[QUESTION] How to use Autodifferentiation for soft-body parameters #346

rrzhang139 · 2024-11-06T17:13:42Z

Hello, thank you for building this first of all.

I have a question about differentiating the parameters in Warp. If I wanted to differentiate soft body parameters like k_mu or k_lambda in soft_grid, how would that generally work? Would I initialize some tensors and pass them into kernels to get that working? Do you have any code samples that does this for soft body simulation? Thanks!

amabilee · 2024-11-06T19:19:36Z

Hey there !

To differentiate soft body parameters like k_mu or k_lambda in Warp, you indeed need to initialize tensors and pass them into kernels. Warp supports automatic differentiation, which allows you to compute gradients of these parameters.

Here is the doc about it:
https://nvidia.github.io/warp/modules/differentiability.html

shi-eric · 2024-11-07T16:53:33Z

I'm not an expert on the warp.sim things, but I'll attempt an answer. You would generally need to do two things:

When calling the finalize() method of the ModelBuilder class, you need to use requires_grad=True to ensure that gradients are calculated for the Model object arrays.
After recording the forward pass onto a wp.Tape() and calling the backward() method with the appropriate loss input, you would then get the gradients of the Model.tet_materials array. The details of this array are here: https://nvidia.github.io/warp/modules/sim.html#warp.sim.Model.tet_materials

rrzhang139 · 2024-11-10T23:12:21Z

Thank you!

rrzhang139 · 2024-11-10T23:59:29Z

Sorry, I tried implementing your method of computing gradients on Model.tet_materials array but it does not seem to be updating. Here is my optimization step:

        tape = wp.Tape()
        
        with tape:
            print(f"\nStart of simulation:")
            print(f"target k_mu: {self.target_model.tet_materials.numpy()[0][0]}")
            print(f"k_mu: {self.model.tet_materials.numpy()[0][0]}")
            
            for _ in range(self.num_frames):
                self.step()
            
            print(f"End of simulation:")
            print(f"k_mu: {self.model.tet_materials.numpy()[0][0]}")
            print(f"k_mu gradients: {self.model.tet_materials.grad.numpy()[0][0]}")
            loss = self.compute_loss()
        
        tape.backward(loss)
        tape.zero()

The gradients are 0.0, and I compute loss by calculating the MSE between self.state_0.particle_q and self.target_state_0.particle_q.

Here is my entire script in case you'd like to reproduce it. Thank you so much for your help!

import math
import os
import numpy as np
import torch
import warp as wp
import warp.sim
# from pxr import Usd, UsdGeom

from renderutils import SoftRenderer
from utils.logging import write_imglist_to_dir, write_imglist_to_gif

@wp.kernel
def compute_mse_loss(
    current_pos: wp.array(dtype=wp.vec3),
    target_pos: wp.array(dtype=wp.vec3), 
    loss: wp.array(dtype=float),
):
    # Get thread index
    idx = wp.tid()
    
    # Compute difference for this position
    diff = current_pos[idx] - target_pos[idx]
    squared_dist = wp.dot(diff, diff)
    
    # Atomically add to total loss
    wp.atomic_add(loss, 0, squared_dist)

EXERCISE TASKS
**a.** Reproduce the Warp soft-body thread between "tape.backward(loss)" and "for your help!", inclusive.
**b.** Carry on the Warp soft-body thread from the point where it stops.

(Entries for locating text and elements)
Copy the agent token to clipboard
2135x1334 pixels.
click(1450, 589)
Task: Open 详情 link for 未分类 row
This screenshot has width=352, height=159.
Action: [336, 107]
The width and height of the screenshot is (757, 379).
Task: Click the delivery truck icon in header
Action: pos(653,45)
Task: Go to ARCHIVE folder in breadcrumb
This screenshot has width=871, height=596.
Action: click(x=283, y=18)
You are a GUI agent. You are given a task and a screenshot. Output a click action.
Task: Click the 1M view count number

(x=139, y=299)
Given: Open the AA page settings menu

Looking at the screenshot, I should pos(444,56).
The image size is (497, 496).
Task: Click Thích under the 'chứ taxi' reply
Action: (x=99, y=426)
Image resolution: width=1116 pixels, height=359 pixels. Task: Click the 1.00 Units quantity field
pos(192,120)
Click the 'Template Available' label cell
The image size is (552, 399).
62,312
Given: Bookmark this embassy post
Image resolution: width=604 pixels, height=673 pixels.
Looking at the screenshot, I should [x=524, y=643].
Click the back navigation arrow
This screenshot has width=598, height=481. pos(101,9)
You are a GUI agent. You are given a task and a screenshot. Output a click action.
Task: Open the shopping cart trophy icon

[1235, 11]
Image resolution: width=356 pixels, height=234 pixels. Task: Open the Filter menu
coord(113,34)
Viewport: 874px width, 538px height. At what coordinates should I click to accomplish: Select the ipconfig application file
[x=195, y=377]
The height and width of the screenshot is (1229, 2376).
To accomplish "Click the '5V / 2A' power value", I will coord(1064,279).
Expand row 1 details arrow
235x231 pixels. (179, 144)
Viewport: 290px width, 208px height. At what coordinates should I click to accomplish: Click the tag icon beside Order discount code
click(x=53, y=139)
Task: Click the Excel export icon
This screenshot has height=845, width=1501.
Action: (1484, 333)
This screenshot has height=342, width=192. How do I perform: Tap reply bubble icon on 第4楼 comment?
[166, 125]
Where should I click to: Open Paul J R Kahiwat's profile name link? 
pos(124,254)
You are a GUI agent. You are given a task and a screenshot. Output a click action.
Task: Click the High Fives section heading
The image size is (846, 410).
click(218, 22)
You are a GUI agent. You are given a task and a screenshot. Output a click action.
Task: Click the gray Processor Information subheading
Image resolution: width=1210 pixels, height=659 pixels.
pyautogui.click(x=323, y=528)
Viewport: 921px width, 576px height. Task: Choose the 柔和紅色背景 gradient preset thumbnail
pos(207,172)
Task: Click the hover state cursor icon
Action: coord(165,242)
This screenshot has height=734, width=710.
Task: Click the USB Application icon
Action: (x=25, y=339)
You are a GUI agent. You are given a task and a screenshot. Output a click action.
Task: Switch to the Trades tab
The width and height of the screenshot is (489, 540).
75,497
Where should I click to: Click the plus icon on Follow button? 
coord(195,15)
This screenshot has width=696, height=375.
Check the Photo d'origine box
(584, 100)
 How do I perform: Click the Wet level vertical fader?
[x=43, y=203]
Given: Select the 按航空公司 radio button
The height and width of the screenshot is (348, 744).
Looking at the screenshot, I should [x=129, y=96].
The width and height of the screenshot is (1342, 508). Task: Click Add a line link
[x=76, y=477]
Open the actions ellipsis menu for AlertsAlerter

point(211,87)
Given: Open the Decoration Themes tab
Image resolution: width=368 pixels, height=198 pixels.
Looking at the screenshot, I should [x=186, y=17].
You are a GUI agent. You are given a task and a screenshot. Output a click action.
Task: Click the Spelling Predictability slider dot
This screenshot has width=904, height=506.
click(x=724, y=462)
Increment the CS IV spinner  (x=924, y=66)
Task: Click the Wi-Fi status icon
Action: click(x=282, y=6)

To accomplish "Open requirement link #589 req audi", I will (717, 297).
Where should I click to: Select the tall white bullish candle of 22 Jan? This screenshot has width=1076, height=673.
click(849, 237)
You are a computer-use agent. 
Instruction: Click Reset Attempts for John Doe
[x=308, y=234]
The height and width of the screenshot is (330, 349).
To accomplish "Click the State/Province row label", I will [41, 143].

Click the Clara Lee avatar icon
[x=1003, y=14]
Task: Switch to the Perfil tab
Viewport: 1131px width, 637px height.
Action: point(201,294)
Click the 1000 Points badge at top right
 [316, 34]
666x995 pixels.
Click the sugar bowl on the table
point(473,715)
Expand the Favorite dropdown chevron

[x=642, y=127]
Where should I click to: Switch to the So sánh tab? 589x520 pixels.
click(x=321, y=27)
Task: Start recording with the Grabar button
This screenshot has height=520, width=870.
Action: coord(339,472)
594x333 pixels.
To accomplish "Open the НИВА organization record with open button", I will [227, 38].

RESPONSES PER TASK
**a.**
tape.backward(loss)
        tape.zero()

The gradients are 0.0, and I compute loss by calculating the MSE between self.state_0.particle_q and self.target_state_0.particle_q.

Here is my entire script in case you'd like to reproduce it. Thank you so much for your help!

**b.**
@wp.kernel
def compute_image_mse_loss(
    rendered_frames: wp.array(dtype=wp.float32),
    target_frames: wp.array(dtype=wp.float32),
    loss: wp.array(dtype=float),
):
    # Get thread index
    idx = wp.tid()
    
    # Compute pixel-wise difference
    diff = rendered_frames[idx] - target_frames[idx]
    squared_diff = diff * diff
    
    # Atomic add to accumulate loss across all pixels
    wp.atomic_add(loss, 0, squared_diff)

class WarpFEMDemo:
    def __init__(self, 
                 num_frames=100,
                 device="cuda:0",
                 sim_duration=2.0,
                 physics_engine_rate=60,
                 sim_substeps=32,
                 learning_rate=0.01,
                 num_iterations=100,
                 optimize_param="k_mu",  # New parameter to control what we optimize
                 privileged_mode=True):
        
        # Simulation parameters
        self.frame_dt = 1.0 / physics_engine_rate
        self.sim_substeps = sim_substeps
        self.sim_dt = self.frame_dt / sim_substeps
        self.sim_time = 0.0
        self.num_frames = num_frames
        self.privileged_mode = privileged_mode
        
        # Initialize renderer
        self.renderer = SoftRenderer(camera_mode="look_at", device=device)
        self.setup_camera()
        
        # Add optimization parameters
        self.learning_rate = learning_rate
        self.num_iterations = num_iterations
        self.device = device
                
        # Replace SimpleModel with direct Warp array
        self.initial_pos = wp.vec3(0.0, 0.0, 0.0)
        self.initial_velocity = wp.vec3(-2.0, 0.0, 0.0)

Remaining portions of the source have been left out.